══ TESTO DELLA PAGINA

Artrite reumatoide

    DOMANDA

    Egregio dottore.
    Soffro di artrite reumatoide dal 2006, dal 2011 ho iniziato la terapia biologica, ora prendo Enbrel 50mg 1 volta alla settimana. Sino a 3 mesi fa tutto bene, poi i problemi.
    In un primo momento ho avvertito, dal nulla, strani dolori ai piedi, dopodichè è sopraggiunto un forte prurito, a volte solo ad un piede, altre solo alla pianta del piede ed altre ancora tra le dita. Oltre al dolore ed al prurito, ora la parte dolente (tallone, dita, parte superiore o pianta del piede) si gonfia, diventa rossa e si forma come una specie di gnocco che rende doloroso e difficoltoso il semplice gesto di poggiare il piede a terra. In genere questa situazione persiste per qualche giorno, dopodichè dal piede sinistro si sposta a quello destro, o vicersa. Sino ad oggi ho provato la terapia cortisonica (Prednisone) durata due mesi senza risultati, ora prendo Voltaren 50 mg giusto per alleviare un po’ il dolore e il gonfiore ma che non risolve di certo il problema. La terapia con Enbrel continuo a farla regolarmente.
    Ho fatto una serie di esami del sangue tra cui acido urico, calcio, fattore reumatoide, PCR-proteina C reattiva, emocromo, formula leucocitaria, VES, immonumetria (paratormone), Anticorpi IgM e IgG Anti borrelia, ANA, ANCA (c-Anca/PR3, p-ANCA/MPO) ed esame completo delle urine, ma risulta tutto apposto, solo il valore del PCR è di poco alzato, 0,65 mg.
    Non si riesce a capire cosa possa avere. Grazie per l’attenzione prestatami.

    RISPOSTA

    Credo che una ecografia della zona interessata in fase acuta possa essere di aiuto se fatta da medico competente nel settore.

════
══ DATI FORNITI

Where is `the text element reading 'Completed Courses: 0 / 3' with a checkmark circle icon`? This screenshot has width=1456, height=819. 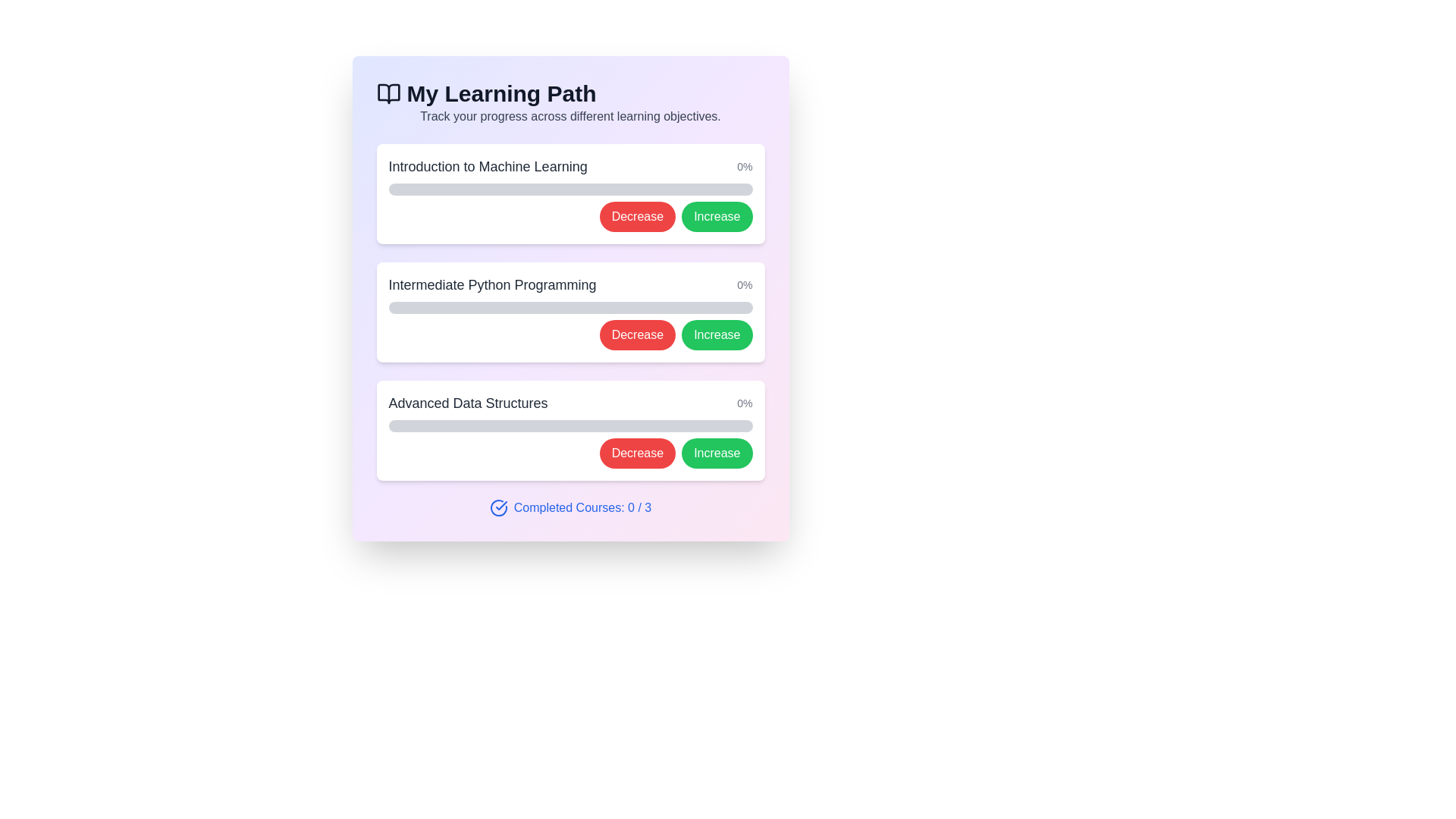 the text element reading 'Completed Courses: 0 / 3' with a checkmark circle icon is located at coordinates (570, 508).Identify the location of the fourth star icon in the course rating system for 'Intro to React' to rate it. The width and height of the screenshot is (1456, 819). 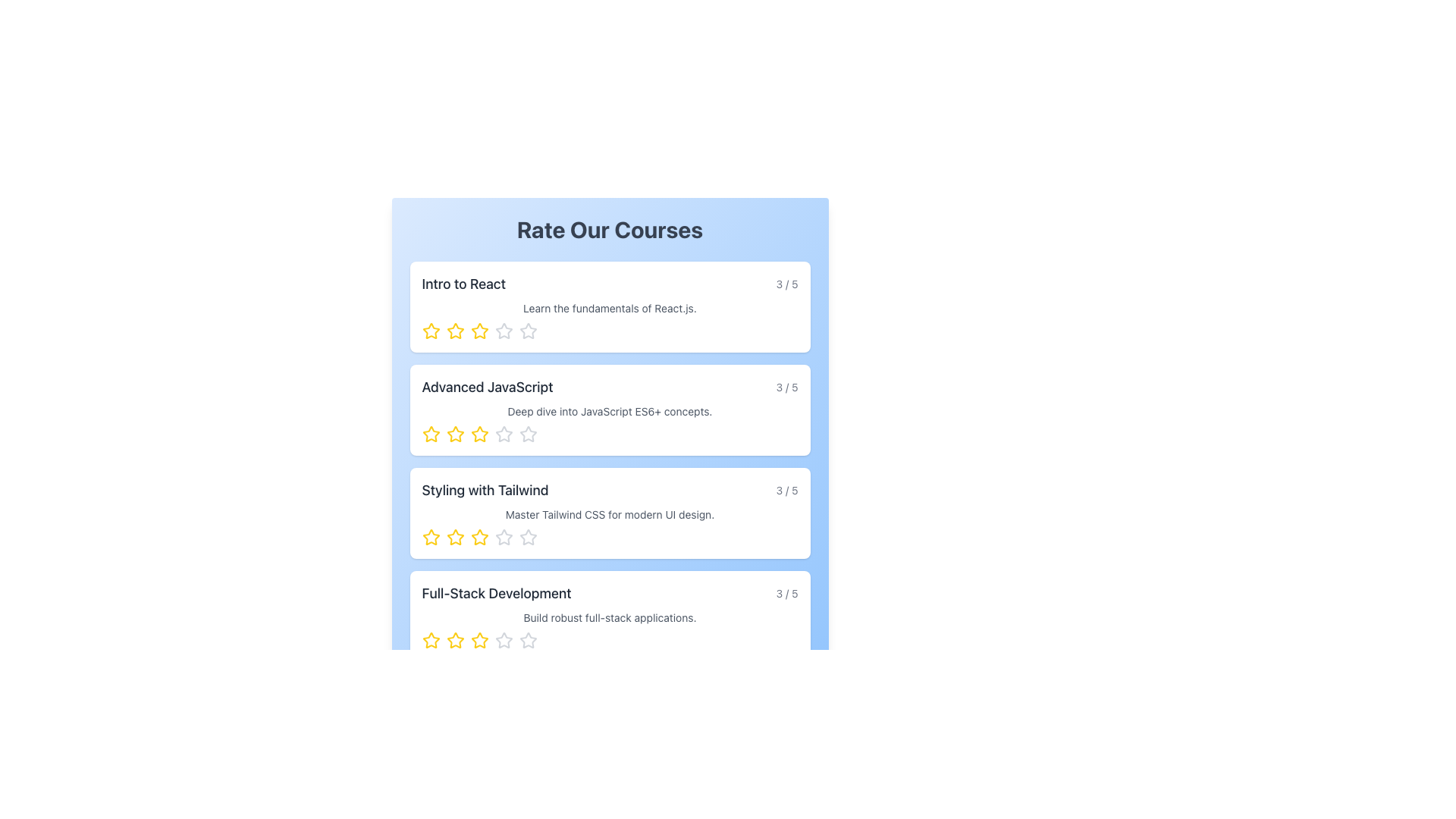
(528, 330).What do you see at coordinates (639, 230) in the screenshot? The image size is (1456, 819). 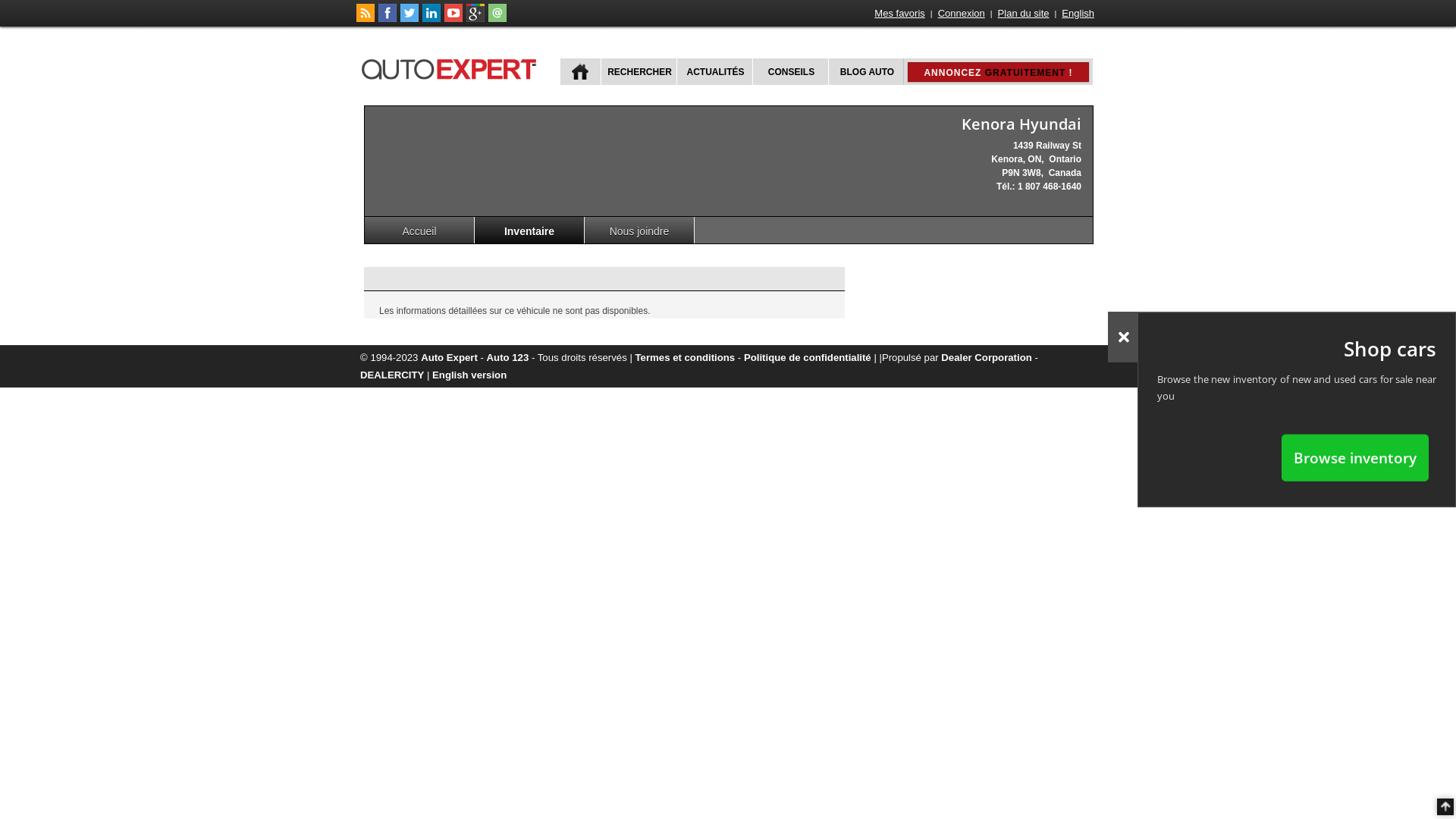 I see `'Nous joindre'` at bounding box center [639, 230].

════

** COMPITO 1 **
Nel testo sull'artrite reumatoide, riscrivi il tratto da "Ho fatto una" fino a "alzato, 0,65 mg.", sostituendo "esami del sangue" con "analisi del sangue".
** COMPITO 2 **
Secondo il testo sull'artrite reumatoide, quale esame viene suggerito nella risposta e a quali condizioni?

** SPAZIO RISPOSTA 1 **
Ho fatto una serie di analisi del sangue tra cui acido urico, calcio, fattore reumatoide, PCR-proteina C reattiva, emocromo, formula leucocitaria, VES, immonumetria (paratormone), Anticorpi IgM e IgG Anti borrelia, ANA, ANCA (c-Anca/PR3, p-ANCA/MPO) ed esame completo delle urine, ma risulta tutto apposto, solo il valore del PCR è di poco alzato, 0,65 mg.

** SPAZIO RISPOSTA 2 **
Un'ecografia della zona interessata in fase acuta, eseguita da un medico competente nel settore.